Reflections

Primary Sources

Tuesday, November 20, 2018

Marcus Aurelius, Meditations 7.60


Look within. Within is the fountain of good, and it will ever bubble up, if you would ever dig.

—Marcus Aurelius, Meditations, Book 7 (tr Long)

We will often search far and wide, looking for something that was with us all along. We will often have what we need right here, and we would see it if we only looked a little harder, and dug a little deeper. We are easily misled and confused by appearances. 

This applies to something as silly as finding that our keys were always in our pockets, and something as critical as finding that our happiness was always within us.

Now we will often be told to “just look inside ourselves,” even as such a phrase is quite meaningless without further explanation. It’s much like saying that something is “over there” without pointing toward anything at all. A problem with profound expressions is that they may still sound profound when we don’t really know what they mean.

What is it that is truly within me? I look, but I’m not sure what I’m looking for. I too easily look beyond it, since I will first feel drawn to what is all around me, to the comfort of images, to the pull of desires, to the security in the company of others. Sometimes that yearning for what is outside is especially strong when what I want is slightly out of reach, just around the corner, or promised for the future. I was trained for years and years by the world to think, speak, and act in just the right way, so that I could eventually get the success that would make me happy.

Yet I then feel empty, because it isn’t all that was promised. I try to look back inside myself again, and at first it doesn’t seem like there is anything there at all. Well, it may take time for my ears to adjust from all the grating noise, and for my eyes to adjust from all the flashing lights.

And there it is, what I was all along, a creature of many aspects and of many layers, but at the heart of it all, a being that can have mastery over itself through its own thought.

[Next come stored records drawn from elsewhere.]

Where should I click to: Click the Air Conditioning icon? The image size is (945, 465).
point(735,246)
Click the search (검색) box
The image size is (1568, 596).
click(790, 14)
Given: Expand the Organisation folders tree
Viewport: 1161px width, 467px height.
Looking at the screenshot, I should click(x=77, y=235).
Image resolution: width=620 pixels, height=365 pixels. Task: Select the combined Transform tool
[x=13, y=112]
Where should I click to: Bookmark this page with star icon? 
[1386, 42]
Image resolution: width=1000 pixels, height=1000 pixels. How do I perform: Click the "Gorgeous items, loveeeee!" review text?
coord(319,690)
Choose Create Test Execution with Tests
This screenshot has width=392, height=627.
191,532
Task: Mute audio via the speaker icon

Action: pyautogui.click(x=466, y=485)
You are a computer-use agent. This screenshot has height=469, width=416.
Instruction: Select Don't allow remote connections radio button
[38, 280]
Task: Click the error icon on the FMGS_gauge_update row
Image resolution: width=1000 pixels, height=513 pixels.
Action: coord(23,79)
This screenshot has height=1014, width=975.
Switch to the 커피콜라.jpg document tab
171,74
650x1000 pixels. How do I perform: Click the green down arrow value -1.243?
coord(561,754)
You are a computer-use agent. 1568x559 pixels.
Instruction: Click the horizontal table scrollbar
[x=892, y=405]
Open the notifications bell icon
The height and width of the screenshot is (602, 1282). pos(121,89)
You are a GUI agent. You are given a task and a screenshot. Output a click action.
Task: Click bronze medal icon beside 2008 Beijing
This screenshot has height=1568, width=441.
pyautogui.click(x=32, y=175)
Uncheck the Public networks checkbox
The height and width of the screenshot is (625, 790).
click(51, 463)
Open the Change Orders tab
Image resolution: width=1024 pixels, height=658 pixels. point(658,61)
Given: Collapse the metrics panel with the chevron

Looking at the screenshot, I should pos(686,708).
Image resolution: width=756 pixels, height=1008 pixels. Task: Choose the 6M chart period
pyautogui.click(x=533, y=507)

It isn’t simply that I have judgments, but that I make those judgments, and that those judgments order my choices, and those choices determine my actions. All sorts of things, both wonderful and frightening, may happen out there, but I am completely in control of the awareness within me. I am a creature of conscious activity, and fully capable of knowing myself, finding my place in Nature, and living with moral excellence.

In the simplest sense, if I always follow what I know is true, and if I choose to do what I know is right, I require nothing more. That is what is within me.

Once I recognize that this is completely sufficient for me to be myself, to be happy, and to be at peace, I won’t need to scramble to go out and buy something that I already own.

I don’t need to build a fancy aqueduct when I could have dug a well right in my own back yard.